== WHAT YOU ARE ASKED TO DO ==
Which of the lines below contain the string "arrow"? Copy each one.

Start of Block

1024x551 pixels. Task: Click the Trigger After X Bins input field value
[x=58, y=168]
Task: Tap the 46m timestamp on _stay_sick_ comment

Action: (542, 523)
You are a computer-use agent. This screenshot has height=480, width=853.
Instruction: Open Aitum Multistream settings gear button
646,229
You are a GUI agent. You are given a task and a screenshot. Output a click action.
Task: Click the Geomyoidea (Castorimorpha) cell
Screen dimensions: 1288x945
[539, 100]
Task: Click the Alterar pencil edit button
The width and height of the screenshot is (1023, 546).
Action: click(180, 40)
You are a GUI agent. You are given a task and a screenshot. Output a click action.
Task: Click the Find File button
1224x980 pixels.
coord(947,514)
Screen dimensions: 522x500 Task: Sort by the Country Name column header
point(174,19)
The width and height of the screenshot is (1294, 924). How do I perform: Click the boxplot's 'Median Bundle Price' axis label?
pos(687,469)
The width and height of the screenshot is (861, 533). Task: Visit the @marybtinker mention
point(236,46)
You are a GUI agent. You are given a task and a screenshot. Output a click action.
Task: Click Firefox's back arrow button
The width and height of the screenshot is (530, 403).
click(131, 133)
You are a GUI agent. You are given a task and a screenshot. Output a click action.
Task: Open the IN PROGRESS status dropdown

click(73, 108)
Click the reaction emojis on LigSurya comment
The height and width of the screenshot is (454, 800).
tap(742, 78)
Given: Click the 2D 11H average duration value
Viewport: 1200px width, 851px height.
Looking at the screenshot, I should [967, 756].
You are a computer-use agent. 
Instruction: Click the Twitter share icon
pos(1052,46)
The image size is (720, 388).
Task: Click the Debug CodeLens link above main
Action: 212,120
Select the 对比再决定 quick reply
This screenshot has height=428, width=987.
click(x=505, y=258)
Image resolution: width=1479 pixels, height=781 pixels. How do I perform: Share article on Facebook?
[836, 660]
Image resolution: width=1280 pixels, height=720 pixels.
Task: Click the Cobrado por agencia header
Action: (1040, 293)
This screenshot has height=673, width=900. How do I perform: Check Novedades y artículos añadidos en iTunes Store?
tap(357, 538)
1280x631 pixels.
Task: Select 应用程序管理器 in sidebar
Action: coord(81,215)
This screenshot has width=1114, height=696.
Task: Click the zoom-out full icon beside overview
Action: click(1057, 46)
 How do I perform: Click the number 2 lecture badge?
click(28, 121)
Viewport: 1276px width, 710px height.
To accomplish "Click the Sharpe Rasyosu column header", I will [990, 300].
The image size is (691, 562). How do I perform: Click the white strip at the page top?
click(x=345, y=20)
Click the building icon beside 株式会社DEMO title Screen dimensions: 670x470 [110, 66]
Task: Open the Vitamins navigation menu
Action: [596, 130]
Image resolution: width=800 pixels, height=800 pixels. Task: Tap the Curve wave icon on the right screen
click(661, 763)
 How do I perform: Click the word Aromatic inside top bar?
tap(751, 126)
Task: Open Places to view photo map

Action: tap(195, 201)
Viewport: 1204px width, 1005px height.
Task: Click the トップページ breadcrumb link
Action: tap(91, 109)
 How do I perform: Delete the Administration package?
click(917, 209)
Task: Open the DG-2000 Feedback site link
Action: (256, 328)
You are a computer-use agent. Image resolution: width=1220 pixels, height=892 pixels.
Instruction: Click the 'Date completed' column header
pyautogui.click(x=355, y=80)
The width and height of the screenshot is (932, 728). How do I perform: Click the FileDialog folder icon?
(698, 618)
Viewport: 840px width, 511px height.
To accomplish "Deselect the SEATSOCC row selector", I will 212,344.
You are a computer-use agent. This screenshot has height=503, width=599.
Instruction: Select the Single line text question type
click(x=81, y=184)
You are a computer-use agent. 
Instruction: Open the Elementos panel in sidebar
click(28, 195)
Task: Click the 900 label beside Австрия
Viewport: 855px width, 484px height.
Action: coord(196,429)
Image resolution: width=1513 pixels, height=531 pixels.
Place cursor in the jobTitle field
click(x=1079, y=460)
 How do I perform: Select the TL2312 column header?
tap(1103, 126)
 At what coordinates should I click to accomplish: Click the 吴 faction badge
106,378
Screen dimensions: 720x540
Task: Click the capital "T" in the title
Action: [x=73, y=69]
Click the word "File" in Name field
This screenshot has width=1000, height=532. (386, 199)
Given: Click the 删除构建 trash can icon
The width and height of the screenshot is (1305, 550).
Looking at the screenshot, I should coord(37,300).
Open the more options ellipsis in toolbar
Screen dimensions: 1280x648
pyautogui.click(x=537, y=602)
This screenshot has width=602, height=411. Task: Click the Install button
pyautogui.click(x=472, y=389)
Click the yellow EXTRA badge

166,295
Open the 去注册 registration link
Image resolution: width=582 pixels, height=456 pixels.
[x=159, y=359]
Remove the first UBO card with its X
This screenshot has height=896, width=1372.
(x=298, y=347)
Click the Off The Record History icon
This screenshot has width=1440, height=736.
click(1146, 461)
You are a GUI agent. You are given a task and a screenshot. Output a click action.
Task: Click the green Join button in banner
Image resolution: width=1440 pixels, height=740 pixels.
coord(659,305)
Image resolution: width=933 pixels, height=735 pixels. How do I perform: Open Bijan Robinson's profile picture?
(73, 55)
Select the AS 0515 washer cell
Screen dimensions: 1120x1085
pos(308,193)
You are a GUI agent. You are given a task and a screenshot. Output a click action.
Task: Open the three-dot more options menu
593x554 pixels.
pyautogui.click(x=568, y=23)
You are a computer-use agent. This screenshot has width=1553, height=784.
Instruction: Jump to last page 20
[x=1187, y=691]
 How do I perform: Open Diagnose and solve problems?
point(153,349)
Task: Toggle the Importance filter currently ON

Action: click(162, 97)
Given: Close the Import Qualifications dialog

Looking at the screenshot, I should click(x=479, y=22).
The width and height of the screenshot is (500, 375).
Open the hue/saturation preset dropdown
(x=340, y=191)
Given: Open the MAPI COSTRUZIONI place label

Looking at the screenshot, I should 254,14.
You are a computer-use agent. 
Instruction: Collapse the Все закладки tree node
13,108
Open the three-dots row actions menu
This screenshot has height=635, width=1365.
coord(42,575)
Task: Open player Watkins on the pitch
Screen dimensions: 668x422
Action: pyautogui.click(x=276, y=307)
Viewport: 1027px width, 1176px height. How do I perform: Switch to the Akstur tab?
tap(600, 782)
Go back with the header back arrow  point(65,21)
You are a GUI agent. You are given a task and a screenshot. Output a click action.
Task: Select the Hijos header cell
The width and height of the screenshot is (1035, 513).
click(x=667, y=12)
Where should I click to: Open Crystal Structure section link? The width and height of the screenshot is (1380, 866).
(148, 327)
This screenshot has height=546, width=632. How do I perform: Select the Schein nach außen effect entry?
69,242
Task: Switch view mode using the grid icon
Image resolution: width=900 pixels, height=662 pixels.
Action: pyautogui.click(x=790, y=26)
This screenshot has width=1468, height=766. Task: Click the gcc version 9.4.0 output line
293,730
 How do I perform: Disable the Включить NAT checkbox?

End of Block

== YOUR RESPONSE ==
Task: Click Firefox's back arrow button
Go back with the header back arrow  point(65,21)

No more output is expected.